Written By: Predrag Jakovljevic
Published On: September 25 2000

QAD Continues to Wade Through Red Ink
P.J. Jakovljevic - September 25, 2000

Event Summary

In August, QAD Inc., one of the leading ERP vendors, reported revenue of $53.2 million for the second quarter ended July 31, 2000, up 3% from revenue of $51.6 million in the first quarter of fiscal year 2001. However, the second quarter revenue performance compares unfavorably to $58.3 million for the same period last year (See Figure 1). Excluding a $3.2 million valuation allowance for US deferred tax assets, the second quarter net loss was $5.7 million, or $0.17 per diluted share, a 36% improvement over the first quarter fiscal year 2001 net loss of $8.8 million, or $0.26 per diluted share. This compares to a net loss of $2.8 million, or $0.09 per diluted share, for the second quarter of fiscal year 2000, excluding the prior year restructuring charge of $1.2 million. Including the valuation allowance, the net loss for the second quarter was $8.8 million, or $0.26 per diluted share.

Figure 1.

Operating expenses were slightly lower than both the first quarter of this fiscal year and the second quarter of fiscal year 2000, excluding a $1.2 million prior year restructuring charge. Operating expenses for the first six months were 6% lower than the comparable period last year. These improvements relate to continued cost containment measures. Unfortunately, R&D expenses ramain high considering the relatively low revenues from licenses.

"Although we were disappointed by the total revenue for the quarter, we were pleased to achieve sequential growth on licenses from the previous quarter," said Karl Lopker, QAD's Chief Executive Officer. "Our customers are shifting their focus from dealing with the Y2K problem to now planning and developing coherent e-business strategies. We believe this shift has caused an e-business 'pause' and is delaying purchasing decisions on both the traditional enterprise systems and the advanced e-business solutions that we offer."

QAD also announced several initiatives to strengthen operating and financial performance and enhance shareholder value by sharpening the focus of its e-business and business intelligence solutions for multinational customers, while maintaining its presence in local markets.

"We have resolved to achieve leadership in e-business and manufacturing solutions for multinational manufacturers," said Lopker. "This is a market in which QAD supplies best-in-class software, translated and localized for manufacturing companies operating anywhere in the world. These customers are committed to solving supply chain problems through e-business, which fits very well with our QAD eQ offering. This is a logical leveraging of QAD's leadership and competencies. We have a commitment to achieve sustained profitability, and we believe that the increased projected revenues from QAD eQ, combined with the cost savings initiatives we are implementing, should help us achieve that goal. We are increasing our investment in products, services and sales efforts for multinational customers because we believe those companies have much to gain by investing in our e-business solutions, and will be early adopters of solutions like QAD eQ."
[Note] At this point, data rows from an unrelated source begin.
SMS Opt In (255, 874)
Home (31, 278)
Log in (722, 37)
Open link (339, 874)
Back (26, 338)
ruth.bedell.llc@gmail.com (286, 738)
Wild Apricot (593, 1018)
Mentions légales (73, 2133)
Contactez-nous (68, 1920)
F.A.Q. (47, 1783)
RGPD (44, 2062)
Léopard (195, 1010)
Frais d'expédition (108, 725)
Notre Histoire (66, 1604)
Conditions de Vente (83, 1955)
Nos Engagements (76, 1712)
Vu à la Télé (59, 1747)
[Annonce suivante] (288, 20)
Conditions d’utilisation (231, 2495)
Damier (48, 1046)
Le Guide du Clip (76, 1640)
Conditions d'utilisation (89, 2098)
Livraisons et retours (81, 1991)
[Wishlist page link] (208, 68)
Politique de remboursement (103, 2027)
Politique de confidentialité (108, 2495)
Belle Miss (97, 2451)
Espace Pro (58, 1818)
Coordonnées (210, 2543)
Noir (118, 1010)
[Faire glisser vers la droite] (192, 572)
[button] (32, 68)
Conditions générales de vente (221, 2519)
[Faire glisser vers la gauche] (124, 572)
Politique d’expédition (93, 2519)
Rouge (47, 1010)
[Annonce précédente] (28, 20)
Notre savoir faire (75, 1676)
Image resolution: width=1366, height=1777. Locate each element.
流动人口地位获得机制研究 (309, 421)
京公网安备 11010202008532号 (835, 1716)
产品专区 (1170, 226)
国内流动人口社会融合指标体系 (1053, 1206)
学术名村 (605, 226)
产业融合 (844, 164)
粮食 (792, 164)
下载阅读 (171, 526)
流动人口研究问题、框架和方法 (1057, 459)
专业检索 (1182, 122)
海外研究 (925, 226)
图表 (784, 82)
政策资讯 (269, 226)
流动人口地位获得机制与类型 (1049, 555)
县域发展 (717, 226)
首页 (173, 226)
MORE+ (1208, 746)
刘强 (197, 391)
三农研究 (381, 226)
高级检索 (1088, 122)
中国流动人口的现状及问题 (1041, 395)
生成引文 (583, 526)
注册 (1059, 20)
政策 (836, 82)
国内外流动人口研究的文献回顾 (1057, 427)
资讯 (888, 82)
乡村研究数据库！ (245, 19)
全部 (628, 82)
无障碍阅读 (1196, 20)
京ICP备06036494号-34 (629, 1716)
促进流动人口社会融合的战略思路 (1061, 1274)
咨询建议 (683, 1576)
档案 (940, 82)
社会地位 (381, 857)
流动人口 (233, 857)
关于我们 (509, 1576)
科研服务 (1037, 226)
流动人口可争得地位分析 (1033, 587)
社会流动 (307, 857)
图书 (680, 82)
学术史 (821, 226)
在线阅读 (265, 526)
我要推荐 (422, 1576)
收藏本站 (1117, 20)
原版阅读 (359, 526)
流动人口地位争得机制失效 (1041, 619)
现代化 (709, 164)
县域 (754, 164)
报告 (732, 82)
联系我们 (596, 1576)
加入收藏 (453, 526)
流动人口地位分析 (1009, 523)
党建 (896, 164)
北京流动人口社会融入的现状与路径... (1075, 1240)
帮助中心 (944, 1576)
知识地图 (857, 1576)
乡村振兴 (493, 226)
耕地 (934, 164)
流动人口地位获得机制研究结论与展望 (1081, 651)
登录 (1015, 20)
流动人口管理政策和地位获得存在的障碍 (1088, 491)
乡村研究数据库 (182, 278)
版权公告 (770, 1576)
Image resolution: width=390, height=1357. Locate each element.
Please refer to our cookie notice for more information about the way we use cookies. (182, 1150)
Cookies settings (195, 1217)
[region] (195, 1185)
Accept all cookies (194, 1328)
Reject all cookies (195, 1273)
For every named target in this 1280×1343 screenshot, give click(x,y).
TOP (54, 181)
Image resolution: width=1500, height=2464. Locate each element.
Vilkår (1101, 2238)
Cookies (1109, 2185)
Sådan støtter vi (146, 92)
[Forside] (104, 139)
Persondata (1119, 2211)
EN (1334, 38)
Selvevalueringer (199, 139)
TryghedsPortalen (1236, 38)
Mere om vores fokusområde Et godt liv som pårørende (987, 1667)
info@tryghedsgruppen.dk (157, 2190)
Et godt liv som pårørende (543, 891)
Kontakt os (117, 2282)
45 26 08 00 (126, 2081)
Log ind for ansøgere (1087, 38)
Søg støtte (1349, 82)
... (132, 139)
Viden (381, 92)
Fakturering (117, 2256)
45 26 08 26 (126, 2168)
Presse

This quarter QAD made some important strides on its efforts to gain a leadership role in the e-business marketplace. To that end, it has incorporated technologies required for manufacturing exchanges to QAD eQ 2.1, to be released later this quarter. These technologies are 1) Thin Browser Client using HTML, 2) Secured Transactions using HTTP, 3) IBM WebSphere Components for Extendibility, 4) Support for DB/2 and Oracle Database, and 5) New Application server platforms such as RS/6000, HP UNIX, SUN Solaris, NT Servers and IBM AS/400.

Market Impact

The declining license revenue and hefty losses of 1999 seem to be continuing through 2000, just as the market started to believe that QAD has successfully curbed R&D expenses and completed the delivery of its eQ product, and that it was finally in for an easier time. The prolonged and exorbitantly expensive development of eQ has seriously affected the Company's recent financial performance. In 1999, QAD also introduced the fully Internet-enabled release of MFG/PRO v. 9.0 and strengthened its global service organization. Throughout 2000, it has continued to invest in the new initiatives mentioned at the end of the previous paragraph while it has been feeling a notable decline in both license and total revenue.

On a more positive side, we believe there are valid reasons to expect a better future for QAD. The first is the company's well-established leading global position in Small-to-Medium Enterprises (SME) and divisions of large global manufacturing companies, where it has a large loyal customer base and a dispersed global network of offices and indirect channels. Second, QAD is very competitive in speed and ease of global multi-site implementation due to its global service and support capabilities. It has also exhibited a possibly unique tight vertical and vertical sub-segment focus within certain industries (e.g., with solutions for the after-market, OEMs, and suppliers segments within the automotive industry). Finally, QAD has long incorporated concepts of e-collaboration and Supply Chain Management (SCM), and interconnectivity with other vendors' products. We favorably regard the company's recent e-business moves, which are in sync with the market trends. We also agree with QAD's plans for significantly enhancing its core ERP product functionality and platform support footprint.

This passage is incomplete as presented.